Elmira Independent Editorial

Right now, Woolwich councillors are getting a welcome break from their duties, with the Christmas holidays.

When January starts, however, they are going to be working very hard.

That’s because budget sessions are set to begin on Jan. 10.

Councillors are going to have their hands full juggling competing priorities. On the one hand, there are the residents who do not want to see any tax increases — or, at least, any tax increases above the cost of living.

On the other is the township’s looming infrastructure deficit — approximately $63 million of roads and bridges that are in need of repair, along with other township-owned buildings and parks.

That’s a great deal of money to come up with, and right now, it’s not clear that this council has the will to do what is necessary to make it happen.

Earlier this year, councillors had originally directed staff to set aside 2.5 per cent levy, strictly for infrastructure. Since then, councillors reversed their decision, opting for only a 0.5 per cent levy.

They also directed staff to come back with a 1.5 per cent increase for this year’s budget — an increase that would fall below the predicted consumer price index for 2013. In reality, the increase would be less than the rate of inflation, which means the township would be falling behind.
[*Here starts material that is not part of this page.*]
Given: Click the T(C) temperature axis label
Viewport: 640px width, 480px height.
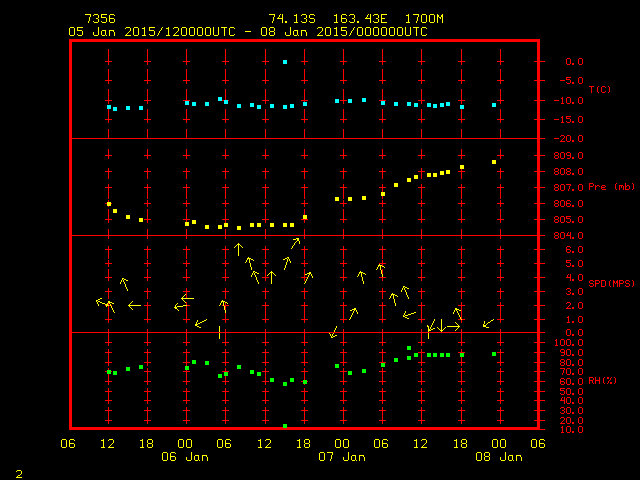Looking at the screenshot, I should pyautogui.click(x=600, y=90).
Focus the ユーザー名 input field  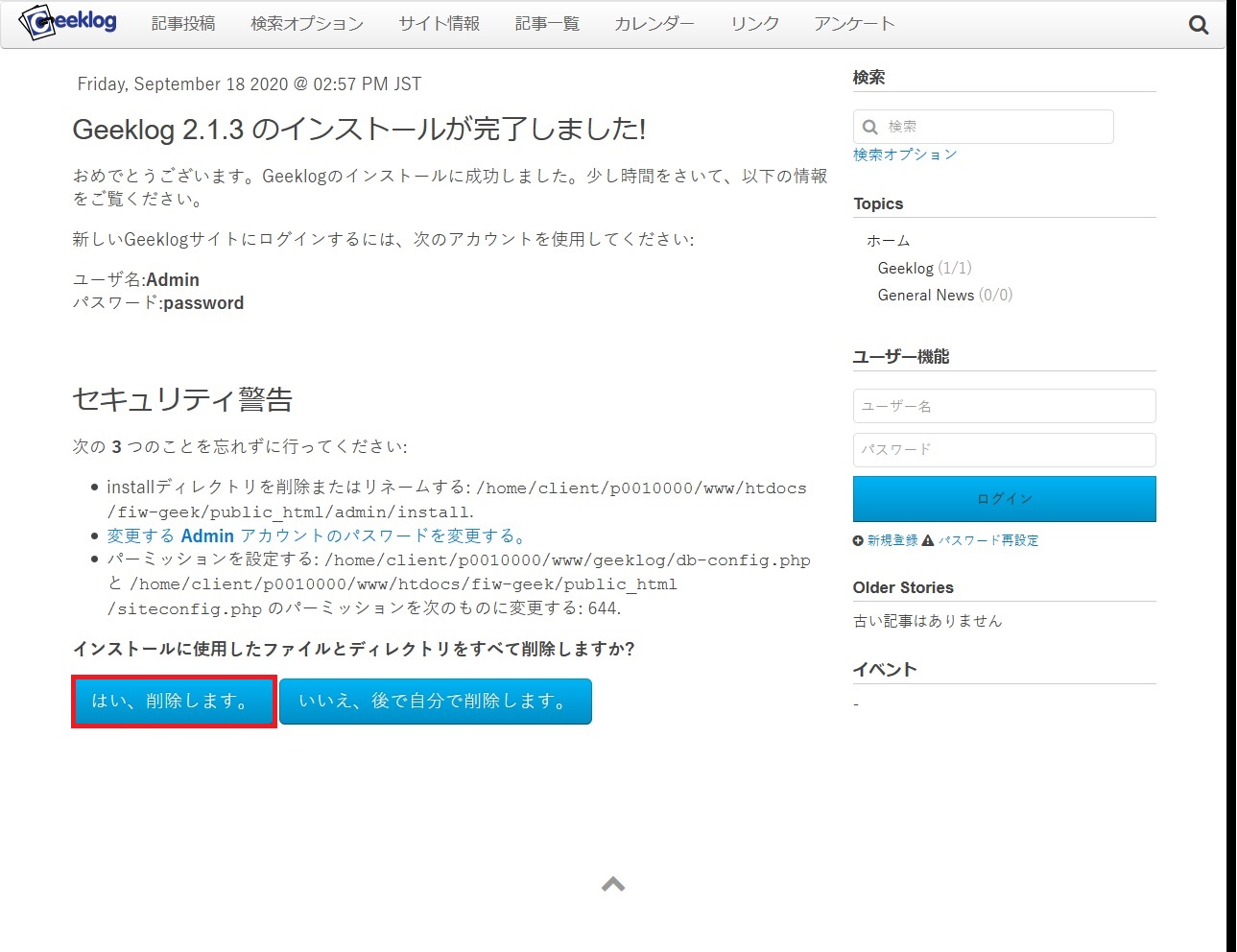click(x=1004, y=406)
That direction, however, has yet to come with concrete suggestions on how to reduce township services. In most conversations that have so far taken place in council chambers, it seems that the majority of councillors are depending on township staff to provide that direction.
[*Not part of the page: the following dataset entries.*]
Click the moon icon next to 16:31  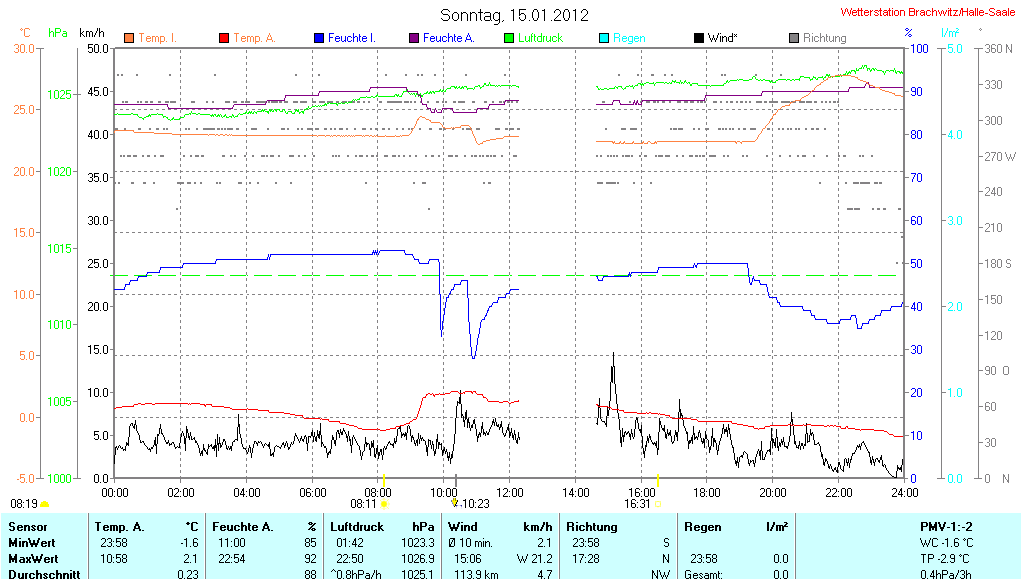[658, 505]
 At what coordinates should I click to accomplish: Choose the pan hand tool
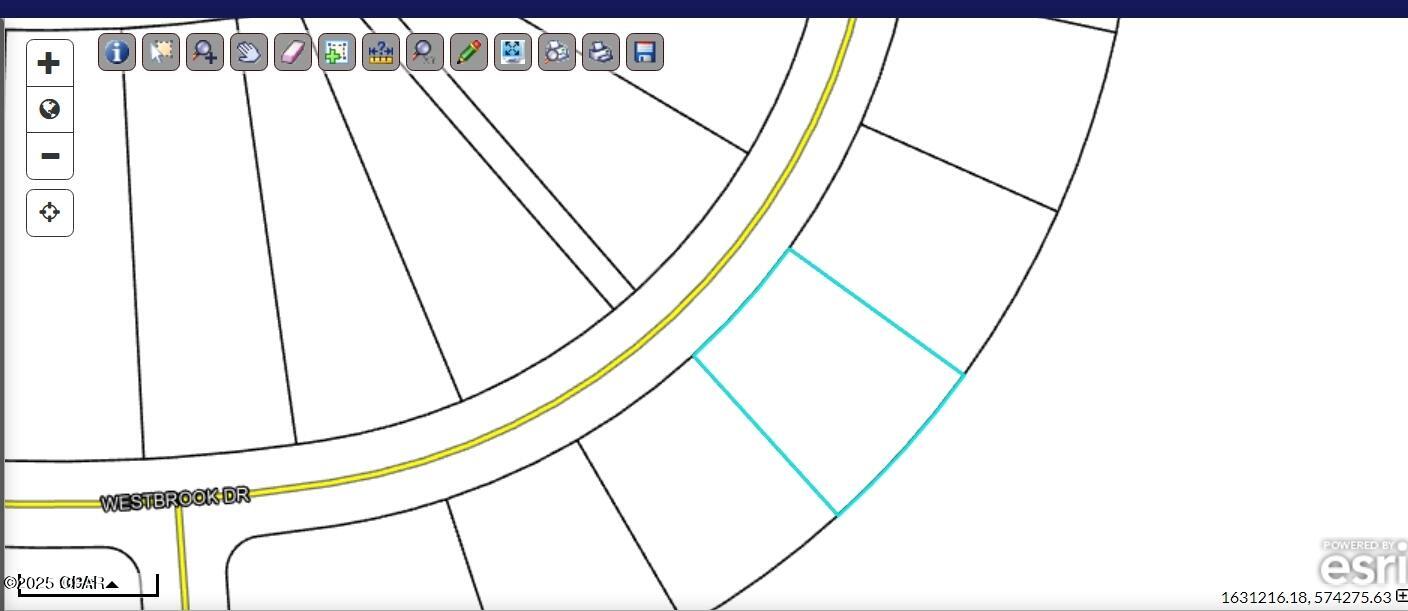click(249, 52)
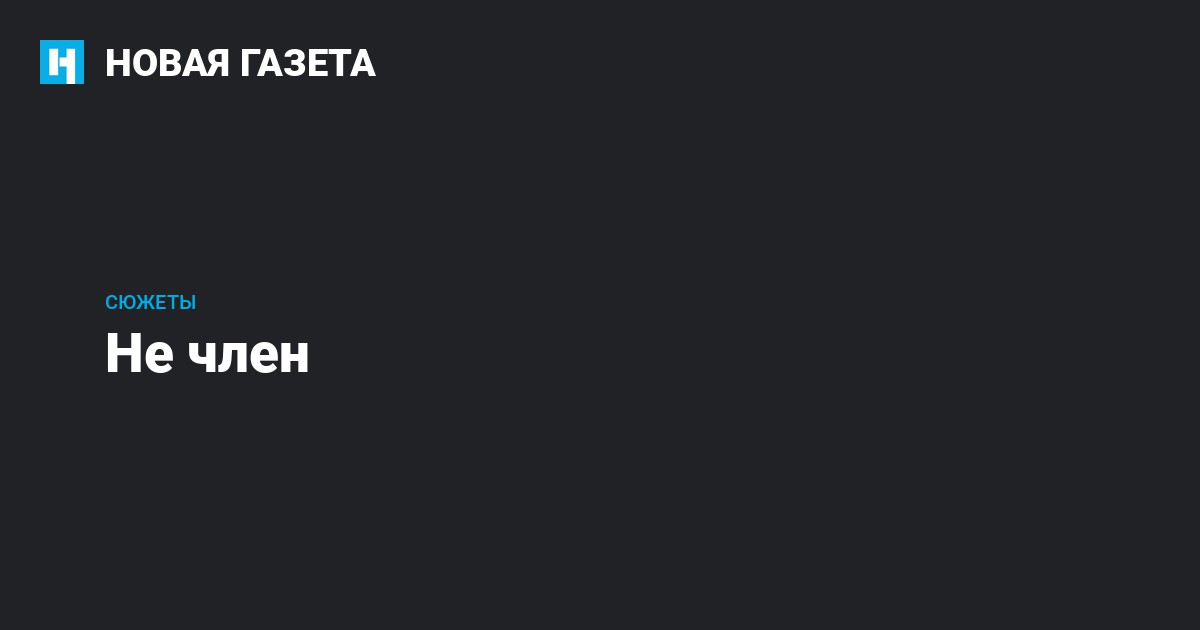Image resolution: width=1200 pixels, height=630 pixels.
Task: Click the blue СЮЖЕТЫ rubric text
Action: tap(151, 302)
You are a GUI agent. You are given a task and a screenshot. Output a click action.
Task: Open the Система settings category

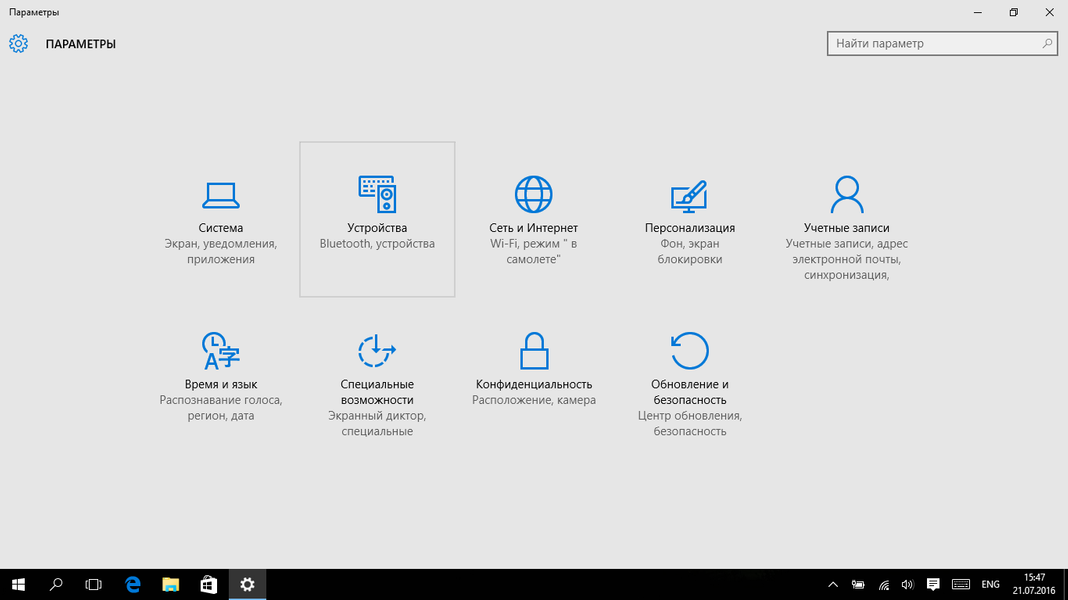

That, quite frankly, isn’t good enough.

It is time for council to lead, and to provide direction that will sustain this municipality over the long term — not simply please residents in the short term.
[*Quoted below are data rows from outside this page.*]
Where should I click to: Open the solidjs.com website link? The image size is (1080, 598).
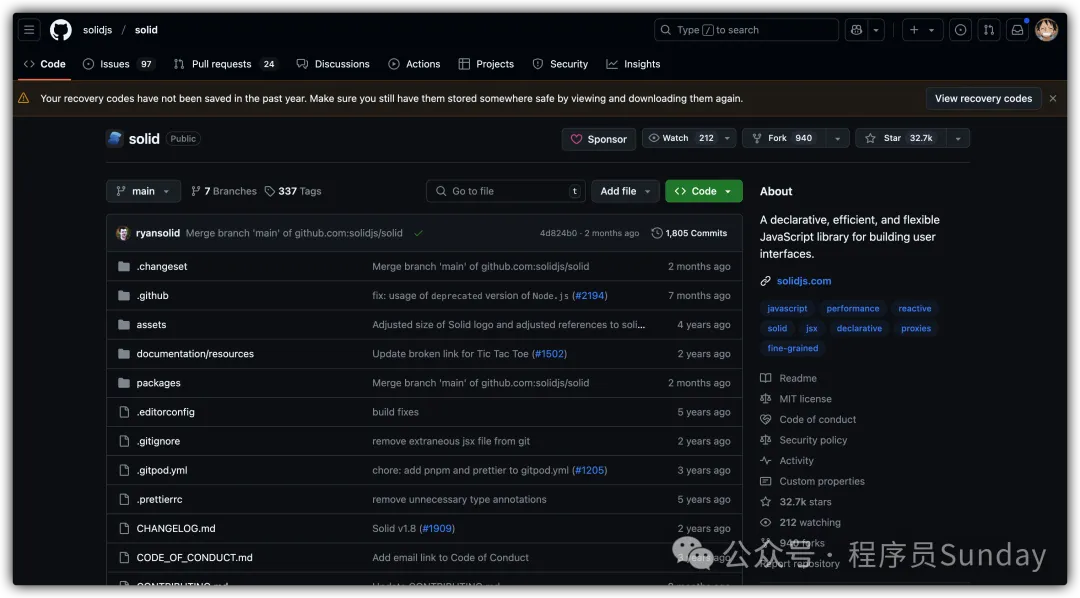pyautogui.click(x=803, y=281)
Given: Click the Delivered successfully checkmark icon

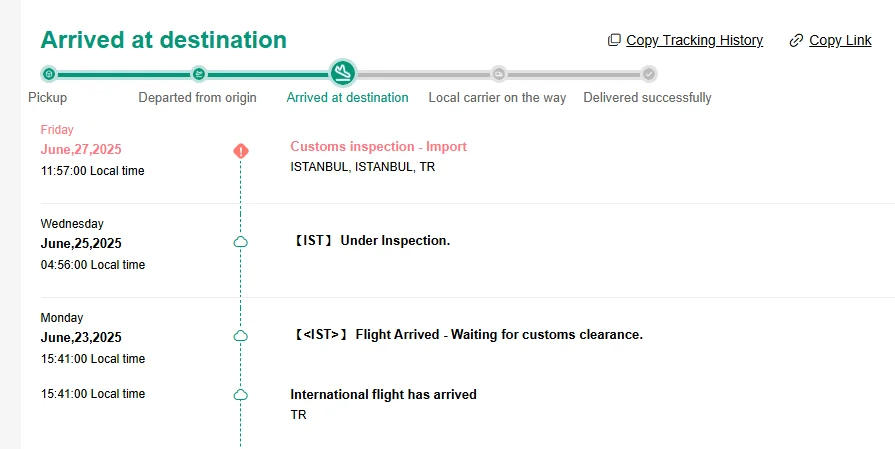Looking at the screenshot, I should click(x=649, y=74).
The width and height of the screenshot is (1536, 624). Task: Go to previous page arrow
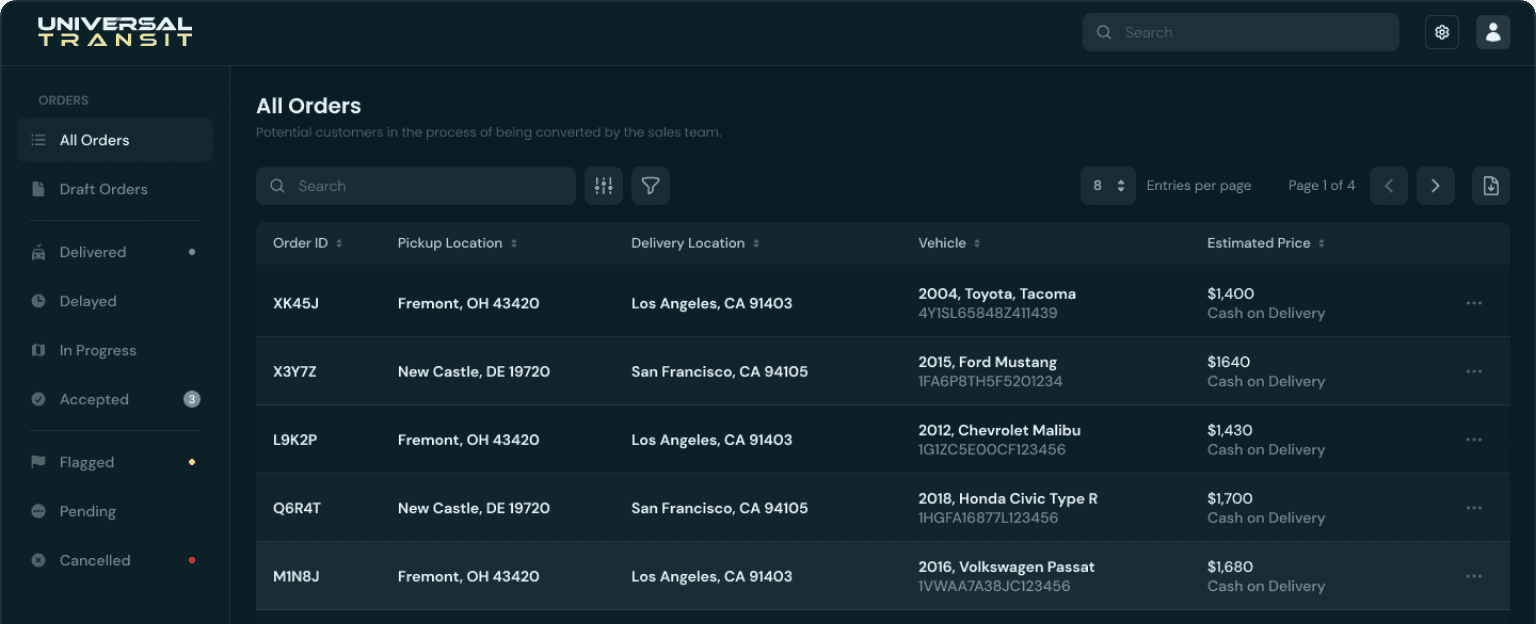click(1388, 186)
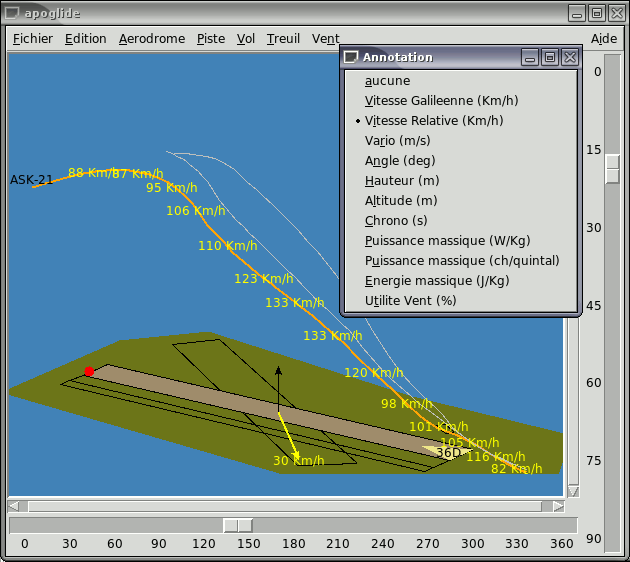Click the vertical 0-90 slider thumb
The image size is (630, 562).
(612, 169)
A look at the past ten years of tax increases shows a similar pattern — a few years where councillors adopt increases less than the rate of inflation, and then bounce back a few years later, with increases that hover around four per cent, with a special levy added on top, for infrastructure or recreation spending (a levy helped cover the township’s spending on the Woolwich Memorial Centre, for instance).

That’s no way to run a municipality — and does nothing to even begin to address the township’s infrastructure problem, which will only get worse, if it is put off for the future.

Councillors are going to have to look beyond the next few years — and beyond the next — when they give their final stamp of approval to this year’s budget.

Let’s hope that these thoughts are first and foremost in their minds, come January.